Exercise instructions:
Beneath this line is the data. Output exactly the lines from the line with "condannati (53, 1901)" to the line with "sparatoria (22, 931)", both ends included, and nothing more.

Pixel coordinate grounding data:
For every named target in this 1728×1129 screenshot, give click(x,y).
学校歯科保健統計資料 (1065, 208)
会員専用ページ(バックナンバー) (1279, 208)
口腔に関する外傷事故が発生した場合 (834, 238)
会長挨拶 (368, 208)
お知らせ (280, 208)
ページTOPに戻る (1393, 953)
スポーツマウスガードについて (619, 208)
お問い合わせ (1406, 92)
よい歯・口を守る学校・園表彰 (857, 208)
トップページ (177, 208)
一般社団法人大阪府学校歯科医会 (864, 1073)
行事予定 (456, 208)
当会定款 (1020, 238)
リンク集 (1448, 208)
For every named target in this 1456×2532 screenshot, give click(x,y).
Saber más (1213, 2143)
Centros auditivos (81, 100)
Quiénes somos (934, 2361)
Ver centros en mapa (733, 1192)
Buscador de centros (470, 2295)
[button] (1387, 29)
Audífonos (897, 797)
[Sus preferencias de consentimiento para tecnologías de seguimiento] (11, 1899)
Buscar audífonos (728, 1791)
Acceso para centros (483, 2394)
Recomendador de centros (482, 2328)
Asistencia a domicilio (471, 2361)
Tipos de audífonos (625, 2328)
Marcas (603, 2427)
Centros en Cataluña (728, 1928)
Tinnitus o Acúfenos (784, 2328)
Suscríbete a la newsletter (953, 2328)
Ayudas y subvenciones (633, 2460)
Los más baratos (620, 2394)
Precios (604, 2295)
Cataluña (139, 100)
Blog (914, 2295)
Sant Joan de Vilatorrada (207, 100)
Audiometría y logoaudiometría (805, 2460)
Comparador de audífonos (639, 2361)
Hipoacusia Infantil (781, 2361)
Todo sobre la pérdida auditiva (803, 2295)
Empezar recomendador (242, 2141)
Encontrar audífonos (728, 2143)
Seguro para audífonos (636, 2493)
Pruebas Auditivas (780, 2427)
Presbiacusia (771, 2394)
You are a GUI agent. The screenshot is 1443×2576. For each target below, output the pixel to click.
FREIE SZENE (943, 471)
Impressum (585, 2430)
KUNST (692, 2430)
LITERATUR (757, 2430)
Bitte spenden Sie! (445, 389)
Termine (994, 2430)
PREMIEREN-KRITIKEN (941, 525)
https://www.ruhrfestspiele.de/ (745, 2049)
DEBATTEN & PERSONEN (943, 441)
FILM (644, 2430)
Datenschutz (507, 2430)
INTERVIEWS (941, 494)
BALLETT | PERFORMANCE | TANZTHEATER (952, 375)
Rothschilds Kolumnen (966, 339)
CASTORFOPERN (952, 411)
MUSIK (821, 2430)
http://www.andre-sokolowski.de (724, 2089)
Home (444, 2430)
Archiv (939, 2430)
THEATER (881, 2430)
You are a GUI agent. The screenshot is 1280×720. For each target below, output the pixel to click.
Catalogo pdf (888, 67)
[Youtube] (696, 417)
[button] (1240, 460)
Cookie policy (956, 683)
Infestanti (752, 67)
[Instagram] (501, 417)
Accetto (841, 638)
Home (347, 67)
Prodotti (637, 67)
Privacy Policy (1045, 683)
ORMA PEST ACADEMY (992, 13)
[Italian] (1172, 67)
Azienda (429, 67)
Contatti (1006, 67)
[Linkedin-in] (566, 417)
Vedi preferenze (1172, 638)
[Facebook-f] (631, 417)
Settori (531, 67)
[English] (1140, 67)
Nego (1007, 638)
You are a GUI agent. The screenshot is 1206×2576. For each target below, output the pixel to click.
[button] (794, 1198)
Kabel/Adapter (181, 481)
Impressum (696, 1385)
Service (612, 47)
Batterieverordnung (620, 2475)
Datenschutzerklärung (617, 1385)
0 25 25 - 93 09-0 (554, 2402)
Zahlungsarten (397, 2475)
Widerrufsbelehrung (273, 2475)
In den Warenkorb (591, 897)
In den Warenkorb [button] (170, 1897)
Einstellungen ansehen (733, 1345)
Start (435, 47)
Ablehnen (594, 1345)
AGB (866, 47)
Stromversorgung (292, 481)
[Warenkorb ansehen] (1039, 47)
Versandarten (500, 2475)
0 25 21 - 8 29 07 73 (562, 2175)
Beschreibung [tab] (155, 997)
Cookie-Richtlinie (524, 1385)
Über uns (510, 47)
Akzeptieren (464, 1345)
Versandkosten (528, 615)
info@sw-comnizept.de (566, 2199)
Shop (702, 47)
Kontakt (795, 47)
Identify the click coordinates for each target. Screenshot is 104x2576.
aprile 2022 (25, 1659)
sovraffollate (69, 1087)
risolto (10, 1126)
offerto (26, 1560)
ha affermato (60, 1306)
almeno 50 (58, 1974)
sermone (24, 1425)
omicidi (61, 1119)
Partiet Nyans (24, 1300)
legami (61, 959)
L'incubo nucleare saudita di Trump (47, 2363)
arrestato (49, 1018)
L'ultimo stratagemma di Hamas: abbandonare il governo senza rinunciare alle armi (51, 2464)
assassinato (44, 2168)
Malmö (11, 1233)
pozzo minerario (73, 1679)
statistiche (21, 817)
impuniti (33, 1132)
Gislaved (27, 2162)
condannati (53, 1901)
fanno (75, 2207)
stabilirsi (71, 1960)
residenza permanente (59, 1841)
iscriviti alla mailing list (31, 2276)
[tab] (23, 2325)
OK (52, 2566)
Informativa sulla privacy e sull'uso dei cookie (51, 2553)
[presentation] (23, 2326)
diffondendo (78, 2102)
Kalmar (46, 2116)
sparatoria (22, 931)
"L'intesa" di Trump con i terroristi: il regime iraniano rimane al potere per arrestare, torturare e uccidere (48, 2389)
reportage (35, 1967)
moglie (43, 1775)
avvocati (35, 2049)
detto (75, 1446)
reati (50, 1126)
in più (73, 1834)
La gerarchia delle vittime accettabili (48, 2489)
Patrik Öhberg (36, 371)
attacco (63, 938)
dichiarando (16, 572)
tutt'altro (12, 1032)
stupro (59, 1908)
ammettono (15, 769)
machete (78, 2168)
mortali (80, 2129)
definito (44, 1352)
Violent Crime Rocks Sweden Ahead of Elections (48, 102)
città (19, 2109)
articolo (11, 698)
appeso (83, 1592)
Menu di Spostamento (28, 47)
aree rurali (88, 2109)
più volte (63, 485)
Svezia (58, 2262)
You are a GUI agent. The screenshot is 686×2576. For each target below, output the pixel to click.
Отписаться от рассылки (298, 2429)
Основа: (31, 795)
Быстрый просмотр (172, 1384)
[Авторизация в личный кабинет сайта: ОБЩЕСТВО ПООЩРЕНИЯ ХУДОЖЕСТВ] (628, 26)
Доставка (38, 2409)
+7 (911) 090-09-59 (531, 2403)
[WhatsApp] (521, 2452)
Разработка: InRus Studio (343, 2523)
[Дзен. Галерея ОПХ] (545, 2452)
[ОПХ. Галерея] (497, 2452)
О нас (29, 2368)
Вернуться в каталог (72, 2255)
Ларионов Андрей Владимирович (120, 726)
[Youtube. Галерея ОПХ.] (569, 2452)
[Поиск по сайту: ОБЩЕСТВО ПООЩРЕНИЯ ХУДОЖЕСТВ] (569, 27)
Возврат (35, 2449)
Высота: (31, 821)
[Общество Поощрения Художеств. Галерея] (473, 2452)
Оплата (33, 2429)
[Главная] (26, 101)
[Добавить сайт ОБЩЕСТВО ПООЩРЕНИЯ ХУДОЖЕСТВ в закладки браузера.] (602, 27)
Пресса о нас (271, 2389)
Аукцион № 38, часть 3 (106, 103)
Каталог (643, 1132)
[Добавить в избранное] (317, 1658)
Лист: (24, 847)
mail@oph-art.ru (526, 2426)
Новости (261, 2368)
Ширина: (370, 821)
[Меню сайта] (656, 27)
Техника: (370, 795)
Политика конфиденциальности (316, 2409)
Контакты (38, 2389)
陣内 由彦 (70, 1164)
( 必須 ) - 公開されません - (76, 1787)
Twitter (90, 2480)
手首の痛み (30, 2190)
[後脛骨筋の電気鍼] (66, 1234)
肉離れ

Solution:
condannati (53, 1901)
fanno (75, 2207)
stabilirsi (71, 1960)
residenza permanente (59, 1841)
iscriviti alla mailing list (31, 2276)
[tab] (23, 2325)
OK (52, 2566)
Informativa sulla privacy e sull'uso dei cookie (51, 2553)
[presentation] (23, 2326)
diffondendo (78, 2102)
Kalmar (46, 2116)
sparatoria (22, 931)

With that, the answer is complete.